Furthermore, we compared MetaCerberus to DRAM, InterProScan (in nucleotide and protein mode), Bakta, Pharokka, and Prokka for whether a pORF was annotated, listed as hypothetical, or unknown (no annotation). We randomly selected 100 unique bacterial and archaea genomes (i.e. 200 total) from GTDB, 100 unique phage genomes from INPHARED, 100 unique eukaryotic viral genomes from RefSeq, 78 CPR genomes, and 82 archaeal viral genomes for these annotation tests (Supplementary Table S2). For bacteria, Bakta had the highest median of annotation at >90% (Fig. 3). Bakta struggled with archaea annotation compared to MetaCerberus having the lowest media annotation at ∼13% with the highest hypothetical amounts ∼87% (Fig. 3, Supplementary Table S3, P < 0.01). MetaCerberus, DRAM, and InterProScan protein modes had similar annotation results of ∼73%–83% for bacteria, and 62%–73% with archaea (Fig. 3). InterProScan nucleotide had lower average annotations overall but had higher annotations for Archaea than Bakta, which found most hypotheticals for Archaea (Fig. 3). InterProScan using nucleotide mode had the lowest annotation amount across all kingdoms; this is due to the getorf caller for gene calling (Figs 3 and 4). Prokka had ∼50% of the pORFs as annotated and hypothetical for bacteria and ∼60% hypothetical for archaea (Fig. 3).

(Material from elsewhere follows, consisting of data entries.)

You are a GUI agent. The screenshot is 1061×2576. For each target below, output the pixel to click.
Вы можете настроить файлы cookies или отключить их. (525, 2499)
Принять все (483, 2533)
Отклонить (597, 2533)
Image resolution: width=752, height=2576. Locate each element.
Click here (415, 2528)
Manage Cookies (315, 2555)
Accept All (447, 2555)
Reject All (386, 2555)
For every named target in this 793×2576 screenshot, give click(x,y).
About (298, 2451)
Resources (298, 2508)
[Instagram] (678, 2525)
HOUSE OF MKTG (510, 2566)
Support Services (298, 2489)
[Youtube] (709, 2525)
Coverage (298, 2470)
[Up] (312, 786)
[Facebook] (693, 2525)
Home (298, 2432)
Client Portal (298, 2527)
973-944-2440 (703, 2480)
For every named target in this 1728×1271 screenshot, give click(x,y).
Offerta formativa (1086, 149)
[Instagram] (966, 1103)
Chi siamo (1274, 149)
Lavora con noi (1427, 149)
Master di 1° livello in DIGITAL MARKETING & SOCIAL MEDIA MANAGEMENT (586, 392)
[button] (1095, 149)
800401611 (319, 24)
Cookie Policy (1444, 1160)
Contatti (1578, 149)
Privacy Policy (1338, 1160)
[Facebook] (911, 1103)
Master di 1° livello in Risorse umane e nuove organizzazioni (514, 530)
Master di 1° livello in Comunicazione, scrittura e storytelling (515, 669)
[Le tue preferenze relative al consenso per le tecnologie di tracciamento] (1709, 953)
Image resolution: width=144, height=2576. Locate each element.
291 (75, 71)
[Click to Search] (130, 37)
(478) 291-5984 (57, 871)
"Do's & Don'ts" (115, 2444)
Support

CPR annotation Bakta had the highest at 90%, followed by InterProScan protein at ∼73%, then DRAM at 66%, then MetaCerberus at 59% (Fig. 3). MetaCerberus finds more KOs than DRAM, eggNOG-mapper, and Bakta for bacteria, archaea, and CPR (Fig. 5, Supplementary Table S3, P < 0.01). MetaCerberus, Bakta, and Prokka had fewer unknowns than DRAM for bacteria, archaea, and CPR genomes (Fig. 3). Prokka annotated very few CPR pORFs, with the majority >60% being hypothetical proteins (Fig. 3). DRAM generally does not find many hypothetical proteins or lists them as unknown.

Figure 3. — Annotation comparison across cellular domains of life (bacteria, archaea, CPR). MetaCerberus was compared to DRAM, InterProScan, and Prokka for annotation across various genomes. Supplementary Materials list The genomes for bacteria, archaea, and CPR (Supplementary Table S2)

Figure 4. — Annotation comparison across viral domains of life (phage, archaeal viruses, eukaryotic viruses). MetaCerberus was compared to DRAM-v, InterProScan, and Prokka for annotation across various genomes. The genomes are listed for phage, archaeal viruses, and eukaryotic viruses in Supplementary Materials (Supplementary Table S2)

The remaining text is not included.